Triple helix DNA and RNA are stabilized by many of the same forces that stabilize double-stranded DNA helices. With nucleotide bases oriented to the inside of the helix, closer to its axis, bases engage in hydrogen bonding with other bases. The bonded bases in the center exclude water, so the hydrophobic effect is particularly important in the stabilization of DNA triple helices.

== Biological role ==

=== Proteins ===
Members of the collagen superfamily are major contributors to the extracellular matrix. The triple helical structure provides strength and stability to collagen fibers by providing great resistance to tensile stress. The rigidity of the collagen fibers is an important factor that can withstand most mechanical stress, making it an ideal protein for macromolecular transport and overall structural support throughout the body.

=== DNA ===
There are some oligonucleotide sequences, called triplet-forming oligonucleotides (TFOs) that can bind to form a triplex with a longer molecule of double-stranded DNA; TFOs can inactivate a gene or help to induce mutations. TFOs can only bind to certain sites in a larger molecule, so researchers must first determine whether a TFO can bind to the gene of interest. Twisted intercalating nucleic acid is sometimes used to improve this process. Mapping of genome-wide TFO-TTS pairs by sequencing is a useful way to study the triplex forming DNA in the whole genome using oligo-library.

=== RNA ===
In recent years, the biological function of triplex RNA has become more studied.
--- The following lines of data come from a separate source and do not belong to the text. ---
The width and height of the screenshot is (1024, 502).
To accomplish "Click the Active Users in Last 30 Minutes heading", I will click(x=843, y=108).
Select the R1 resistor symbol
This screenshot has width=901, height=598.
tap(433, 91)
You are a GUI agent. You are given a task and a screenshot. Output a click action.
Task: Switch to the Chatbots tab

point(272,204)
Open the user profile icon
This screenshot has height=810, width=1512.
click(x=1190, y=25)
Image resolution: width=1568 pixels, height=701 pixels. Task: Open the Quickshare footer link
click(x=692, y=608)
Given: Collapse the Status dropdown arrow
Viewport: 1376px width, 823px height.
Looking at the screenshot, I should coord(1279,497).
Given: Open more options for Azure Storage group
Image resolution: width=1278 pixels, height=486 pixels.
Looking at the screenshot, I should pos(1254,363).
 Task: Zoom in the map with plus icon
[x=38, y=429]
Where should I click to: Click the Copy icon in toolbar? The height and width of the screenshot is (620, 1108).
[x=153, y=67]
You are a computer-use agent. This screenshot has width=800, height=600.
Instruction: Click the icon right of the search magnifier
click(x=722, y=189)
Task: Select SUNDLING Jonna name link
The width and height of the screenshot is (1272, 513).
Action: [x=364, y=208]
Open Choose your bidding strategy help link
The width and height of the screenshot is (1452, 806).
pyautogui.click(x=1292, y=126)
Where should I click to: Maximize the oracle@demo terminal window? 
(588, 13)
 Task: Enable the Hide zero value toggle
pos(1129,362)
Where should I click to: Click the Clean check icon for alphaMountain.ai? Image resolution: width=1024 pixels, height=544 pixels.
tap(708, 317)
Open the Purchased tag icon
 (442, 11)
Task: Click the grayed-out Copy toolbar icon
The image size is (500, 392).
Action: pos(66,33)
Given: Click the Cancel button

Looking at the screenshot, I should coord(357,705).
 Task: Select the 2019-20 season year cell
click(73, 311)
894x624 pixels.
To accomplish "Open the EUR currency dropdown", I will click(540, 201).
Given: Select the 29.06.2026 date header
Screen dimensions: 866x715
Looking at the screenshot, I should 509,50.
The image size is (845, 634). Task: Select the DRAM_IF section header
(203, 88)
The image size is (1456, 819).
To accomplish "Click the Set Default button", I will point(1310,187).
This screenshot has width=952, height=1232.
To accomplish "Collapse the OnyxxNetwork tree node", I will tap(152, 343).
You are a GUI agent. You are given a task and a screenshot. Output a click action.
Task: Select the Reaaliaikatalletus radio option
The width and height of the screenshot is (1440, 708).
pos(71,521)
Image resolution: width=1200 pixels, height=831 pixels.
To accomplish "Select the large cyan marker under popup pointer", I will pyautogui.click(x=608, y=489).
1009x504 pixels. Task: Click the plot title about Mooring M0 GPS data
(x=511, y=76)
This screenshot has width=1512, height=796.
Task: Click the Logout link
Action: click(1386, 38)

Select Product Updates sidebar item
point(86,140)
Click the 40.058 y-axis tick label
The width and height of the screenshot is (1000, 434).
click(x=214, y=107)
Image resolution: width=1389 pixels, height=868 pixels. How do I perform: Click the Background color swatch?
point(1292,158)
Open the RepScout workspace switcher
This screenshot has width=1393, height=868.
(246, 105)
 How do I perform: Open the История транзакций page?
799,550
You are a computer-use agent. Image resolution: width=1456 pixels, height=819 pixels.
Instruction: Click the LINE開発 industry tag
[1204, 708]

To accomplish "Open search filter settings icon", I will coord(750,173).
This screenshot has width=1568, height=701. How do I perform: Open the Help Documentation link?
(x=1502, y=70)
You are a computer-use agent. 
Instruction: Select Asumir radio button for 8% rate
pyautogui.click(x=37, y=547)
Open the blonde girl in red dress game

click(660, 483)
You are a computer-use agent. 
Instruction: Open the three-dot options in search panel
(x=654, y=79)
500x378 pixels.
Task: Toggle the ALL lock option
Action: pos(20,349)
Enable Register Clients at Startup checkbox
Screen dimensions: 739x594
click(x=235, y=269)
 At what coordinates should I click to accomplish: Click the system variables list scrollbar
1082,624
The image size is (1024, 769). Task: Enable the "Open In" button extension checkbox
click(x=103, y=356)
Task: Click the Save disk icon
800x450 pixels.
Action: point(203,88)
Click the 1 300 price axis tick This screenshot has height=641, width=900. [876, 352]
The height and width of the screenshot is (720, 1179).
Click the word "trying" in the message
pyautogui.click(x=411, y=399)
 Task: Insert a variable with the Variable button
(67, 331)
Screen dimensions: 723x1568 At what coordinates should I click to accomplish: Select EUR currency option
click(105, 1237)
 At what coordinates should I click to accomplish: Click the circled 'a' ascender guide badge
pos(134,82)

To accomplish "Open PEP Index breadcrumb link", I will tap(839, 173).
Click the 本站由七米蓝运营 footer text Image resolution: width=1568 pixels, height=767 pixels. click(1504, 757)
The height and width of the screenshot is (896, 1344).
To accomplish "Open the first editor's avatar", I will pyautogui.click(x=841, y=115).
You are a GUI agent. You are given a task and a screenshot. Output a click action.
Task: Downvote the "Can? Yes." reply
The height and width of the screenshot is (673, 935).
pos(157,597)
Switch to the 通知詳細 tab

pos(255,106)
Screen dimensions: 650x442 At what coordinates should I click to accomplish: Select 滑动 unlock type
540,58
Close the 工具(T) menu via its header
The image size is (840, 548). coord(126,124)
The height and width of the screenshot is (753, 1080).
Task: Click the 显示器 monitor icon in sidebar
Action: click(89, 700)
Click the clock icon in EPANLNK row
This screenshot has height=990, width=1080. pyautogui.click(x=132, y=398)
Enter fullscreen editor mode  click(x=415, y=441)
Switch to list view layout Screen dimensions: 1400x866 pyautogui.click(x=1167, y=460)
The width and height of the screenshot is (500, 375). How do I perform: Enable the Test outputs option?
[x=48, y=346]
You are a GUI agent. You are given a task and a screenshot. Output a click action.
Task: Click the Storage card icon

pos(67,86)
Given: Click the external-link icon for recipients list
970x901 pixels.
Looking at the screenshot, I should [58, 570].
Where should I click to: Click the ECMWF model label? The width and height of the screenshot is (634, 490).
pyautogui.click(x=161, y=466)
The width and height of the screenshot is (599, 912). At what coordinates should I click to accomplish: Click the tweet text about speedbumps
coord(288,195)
Some roles include increasing stability, translation, influencing ligand binding, and catalysis. One example of ligand binding being influenced by a triple helix is in the SAM-II riboswitch where the triple helix creates a binding site that will uniquely accept S-adenosylmethionine (SAM). The ribonucleoprotein complex telomerase, responsible for replicating the tail-ends of DNA (telomeres) also contains triplex RNA believed to be necessary for proper telomerase functioning. The triple helix at the 3' end of the PAN and MALAT1 long-noncoding RNAs serves to stabilize the RNA by protecting the Poly(A) tail from deadenylation, which subsequently affect their functions in viral pathogenesis and multiple human cancers. Additionally, RNA triple helices can stabilize mRNAs by formation of a poly(A) tail 3'-end binding pocket.

== Computational Tools ==

=== TDF (Triplex Domain Finder) ===
TDF is a Python-based package to predict RNA-DNA triplex formation potential. The software starts by enumerating the substrings between TFO and TTS and uses statistical tests to find out significant result compared to the background.

=== Triplexfpp ===
Triplexfpp is based on deep learning methods. This Python-based pipeline can help predict the most likely triplex-forming lncRNA. However since the lncRNA for training is limited, there is a long way to go before machine learning and deep learning methods can be applied.